** THE RECORDS follows **

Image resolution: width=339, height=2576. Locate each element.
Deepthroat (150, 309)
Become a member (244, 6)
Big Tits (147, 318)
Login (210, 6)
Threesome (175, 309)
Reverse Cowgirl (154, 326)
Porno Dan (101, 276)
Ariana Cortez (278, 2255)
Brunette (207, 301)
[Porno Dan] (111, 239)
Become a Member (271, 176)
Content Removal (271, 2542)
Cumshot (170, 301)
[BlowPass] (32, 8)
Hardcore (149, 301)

** End of THE RECORDS **

◆ **WHAT YOU ARE ASKED TO DO**
All entries given above should be transcribed exactly, with none omitted.

◆ **SOLUTION FOR THIS TASK**
Image resolution: width=339, height=2576. Locate each element.
Deepthroat (150, 309)
Become a member (244, 6)
Big Tits (147, 318)
Login (210, 6)
Threesome (175, 309)
Reverse Cowgirl (154, 326)
Porno Dan (101, 276)
Ariana Cortez (278, 2255)
Brunette (207, 301)
[Porno Dan] (111, 239)
Become a Member (271, 176)
Content Removal (271, 2542)
Cumshot (170, 301)
[BlowPass] (32, 8)
Hardcore (149, 301)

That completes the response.